**ТЕКСТ ДЛЯ РАЗБОРА**.
Согласно методике ANOVA, изначальные характеристики пациенток групп исследования были однотипны (р=0,05); также не выявлено существенных различий в исходных значениях uNTx, sOC и других биохимических показателях до лечения (табл. 2).
Через 3 и 6 мес у пациенток, получавших терапию кальцитонином, отмечали статистически достоверное снижение уровней sOC, uZn и uNTx (р <0,05). Достоверных отличий по уровням sOC, uZn и uNTx через 1 мес лечения между пациентками группы кальцитонина и группы плацебо не обнаружено. Также эти параметры существенно не отличались по сравнению с исходными значениями в группе женщин, принимавших кальцитонин. Концентрации sOC, uZn и uNTx в группе кальцитонина после 3 и 6 мес терапии значительно отличались от исходных значений в этой группе и от аналогичных показателей в группе плацебо (табл. 3).
У женщин первой группы, получавших лечение алендронатом, наблюдалось статистически достоверное снижение уровней uNTx, uZn уже через 1 мес с момента начала терапии и снижение концентрации sOC, uZn, uNTx через 3 и 6 мес лечения по сравнению с группой плацебо и исходными показателями группы алендроната (р <0,05) (табл. 4).
Наиболее выраженное снижение концентрации uNTx и uZn в самом начале исследования (через 1 мес лечения) произошло только в группе лиц, получавших терапию алендронатом. Через 3 и 6 мес лечения уменьшение уровня uNTx, uZn и sOC было выражено как у женщин в группе алендроната, так и у получавших кальцитонин. Статистически достоверных различий концентрации вышеуказанных маркеров в группе плацебо в течение 6 мес лечения выявлено не было. Уменьшение уровней uNTx, uZn, sOC в группах алендроната и кальцитонина наблюдалось в течение 6 мес терапии. Существенного различия между концентрациями sOC, uZn и uNTx в течение всего периода исследования в этих двух группах не выявлено.
Таким образом, спустя 6 мес от начала лечения алендронатом и кальцитонином концентрация всех маркеров была значительно ниже исходного уровня (рис. 1-3). За 6 мес исследования уровни uNTx, sOC и uZn снизились по сравнению с исходными значениями соответственно на 44; 36; 33% в группе кальцитонина и на 53; 51; 38% в группе алендроната. В группе плацебо никакого существенного снижения sOC и uNTx в течение всего исследования выявлено не было.
За весь полугодичный период исследования не было зафиксировано ни одного выраженного побочного эффекта терапии, который стал бы поводом для отмены лечения. Все пациентки завершили цикл исследования.

Обсуждение
В настоящее время проведен целый ряд исследований по изучению роли ионов цинка в костном метаболизме. Однако роль недостатка цинка в развитии остеопороза окончательно не изучена [8]. Известно, что препараты цинка способствуют стабилизии клеточной мембраны и проявляют ингибирующий эффект на процесс дегрануляции тучных клеток, и высвобождение эндогенных гепаринсодержащих гранул [5]. Согласно экспериментальным и клиническим исследованиям, эндогенный гепарин может способствовать возникновению остеопороза. Таким образом, увеличение сывороточной концентрации цинка играет определенную роль в снижении риска развития остеопороза [5].

**ДАННЫЕ ДЛЯ УПРАЖНЕНИЯ**.

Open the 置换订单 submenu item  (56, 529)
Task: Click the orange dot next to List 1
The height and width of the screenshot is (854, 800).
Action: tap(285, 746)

**ЧТО СДЕЛАТЬ**.
a - Согласно тексту для разбора, на сколько процентов за 6 месяцев снизился уровень uNTx в группе алендроната?
b - Воспроизведите дословно фрагмент текста для разбора между «Наиболее выраженное снижение» и «группах не выявлено.», включая оба этих места.

**ОТВЕТЫ ПО ЗАДАНИЯМ**.
a - На 53%.

b -
Наиболее выраженное снижение концентрации uNTx и uZn в самом начале исследования (через 1 мес лечения) произошло только в группе лиц, получавших терапию алендронатом. Через 3 и 6 мес лечения уменьшение уровня uNTx, uZn и sOC было выражено как у женщин в группе алендроната, так и у получавших кальцитонин. Статистически достоверных различий концентрации вышеуказанных маркеров в группе плацебо в течение 6 мес лечения выявлено не было. Уменьшение уровней uNTx, uZn, sOC в группах алендроната и кальцитонина наблюдалось в течение 6 мес терапии. Существенного различия между концентрациями sOC, uZn и uNTx в течение всего периода исследования в этих двух группах не выявлено.